9 If I take the wings of the morning
and settle at the farthest limits of the sea,
10 even there your hand shall lead me,
and your right hand shall hold me fast.
11 If I say, “Surely the darkness shall cover me,
and the light around me become night,”
12 even the darkness is not dark to you;
the night is as bright as the day,
for darkness is as light to you.
But we have examples too of people petitioning that God stay close and that they be given the gift and assurance of presence. Moses, for example, seeks this both for himself and for those he is leading.
Ex. 33:12 Moses said to the LORD, “See, you have said to me, ‘Bring up this people’; but you have not let me know whom you will send with me. Yet you have said, ‘I know you by name, and you have also found favor in my sight.’ 13 Now if I have found favor in your sight, show me your ways, so that I may know you and find favor in your sight. Consider too that this nation is your people.” 14 He said, “My presence will go with you, and I will give you rest.”

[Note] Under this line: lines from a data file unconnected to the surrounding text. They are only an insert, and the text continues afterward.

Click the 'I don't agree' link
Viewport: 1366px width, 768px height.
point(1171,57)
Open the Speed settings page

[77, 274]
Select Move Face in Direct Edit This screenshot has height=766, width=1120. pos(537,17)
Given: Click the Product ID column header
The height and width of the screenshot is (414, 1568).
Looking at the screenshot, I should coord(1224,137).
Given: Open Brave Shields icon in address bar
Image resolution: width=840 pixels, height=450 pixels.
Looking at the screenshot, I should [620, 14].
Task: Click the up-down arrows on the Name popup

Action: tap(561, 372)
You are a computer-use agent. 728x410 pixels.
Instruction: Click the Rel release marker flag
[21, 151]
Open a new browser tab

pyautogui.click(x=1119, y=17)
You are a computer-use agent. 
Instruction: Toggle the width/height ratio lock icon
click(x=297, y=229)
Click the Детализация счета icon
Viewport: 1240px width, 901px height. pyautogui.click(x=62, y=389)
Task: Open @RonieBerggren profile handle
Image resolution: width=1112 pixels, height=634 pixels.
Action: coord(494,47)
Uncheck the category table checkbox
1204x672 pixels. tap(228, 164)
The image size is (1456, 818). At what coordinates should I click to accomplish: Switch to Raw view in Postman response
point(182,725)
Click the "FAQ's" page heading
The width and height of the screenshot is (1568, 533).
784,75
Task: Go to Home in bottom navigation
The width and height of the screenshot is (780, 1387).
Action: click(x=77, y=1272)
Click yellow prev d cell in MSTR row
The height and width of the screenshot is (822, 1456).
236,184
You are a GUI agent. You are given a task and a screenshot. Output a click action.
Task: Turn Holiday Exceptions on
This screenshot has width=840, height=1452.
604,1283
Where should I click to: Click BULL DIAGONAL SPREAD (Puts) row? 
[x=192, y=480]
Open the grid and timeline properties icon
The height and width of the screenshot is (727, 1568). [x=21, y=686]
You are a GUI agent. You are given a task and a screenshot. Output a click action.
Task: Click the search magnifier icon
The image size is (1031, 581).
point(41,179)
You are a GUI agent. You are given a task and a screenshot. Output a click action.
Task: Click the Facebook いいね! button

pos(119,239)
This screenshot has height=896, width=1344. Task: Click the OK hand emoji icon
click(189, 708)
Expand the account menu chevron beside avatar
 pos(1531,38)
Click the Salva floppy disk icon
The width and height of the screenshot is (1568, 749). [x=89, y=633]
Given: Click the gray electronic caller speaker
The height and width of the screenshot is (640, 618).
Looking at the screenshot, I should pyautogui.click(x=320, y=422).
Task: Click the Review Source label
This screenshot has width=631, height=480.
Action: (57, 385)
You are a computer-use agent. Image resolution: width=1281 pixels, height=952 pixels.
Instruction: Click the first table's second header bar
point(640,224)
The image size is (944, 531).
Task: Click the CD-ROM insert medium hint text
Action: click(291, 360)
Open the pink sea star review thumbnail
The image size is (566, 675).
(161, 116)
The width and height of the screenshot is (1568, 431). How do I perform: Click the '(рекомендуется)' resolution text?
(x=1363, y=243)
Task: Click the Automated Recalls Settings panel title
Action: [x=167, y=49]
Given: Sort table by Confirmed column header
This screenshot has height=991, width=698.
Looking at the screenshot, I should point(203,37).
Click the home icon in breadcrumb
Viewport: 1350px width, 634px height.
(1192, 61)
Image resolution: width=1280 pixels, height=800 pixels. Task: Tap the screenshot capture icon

The Psalmist (in this case traditionally understood as David in the wake of his infidelity with Bathsheba) begs that his guilt not create a separation from God:
Psa. 51:11 Do not cast me away from your presence,
and do not take your holy spirit from me.
Jesus, too, speaks of the presence of God.
John 17:5 So now, Father, glorify me in your own presence with the glory that I had in your presence before the world existed.
At the heart of this petition is the yearning to be in relationship with the person of God. The hope is that our experience of God will not be with the idea of God, but with the person of God. My mentor in faith, Ben Johnson, began one of his books with these words, “Do you know about God? Or do you know God? There is a big difference.” [Calming the Restless Spirit: A Journey Toward God - Ben Campbell Johnson, Upper Room Books, 1997]. Persons can be truly present. Ideas cannot.
The early church was wise in couching the terms of the trinity in terms of “persons,” for the God incarnate in Jesus is fundamentally a God of relationship and any healthy relationship demands a certain amount and quality of presence. Spouses can spend a lifetime together learning to be truly present to one another. And there is more. Human development seems to require consistent presence. How does the child navigate issues of trust versus mis-trust if not through the experience of the reliable presence of nurturing others?
We, as children of God (see Romans chapter 8), naturally seek out the presence of our parent. The Brief Statement of Faith used in the Presbyterian Church (U.S.A.) describes our parenting God this way:
Like a mother who will not forsake her nursing child,
like a father who runs to welcome the prodigal home,
God is faithful still.
So, we make our petition for presence knowing that we are calling out to God who is faithful still and who will be a presence with us on the journey.
God in three persons, you have made yourself known throughout the ages as a reliable companion walking with us as we make our way in life. Lead us as a felt presence, so that our growing relationship with you might begin to affect our relationships with one another. Having learned forgiveness and mercy from you, we may be forgiving and merciful with others. Having seen your astonishing generosity we might set aside our parsimonious inclinations and share as extravagantly as you. We, who are creatures made in your image, know that we will only become truly ourselves as we conform evermore to the person we find in your presence, so soften our hardened hearts and assist us as we try to discern your felt presence. Amen.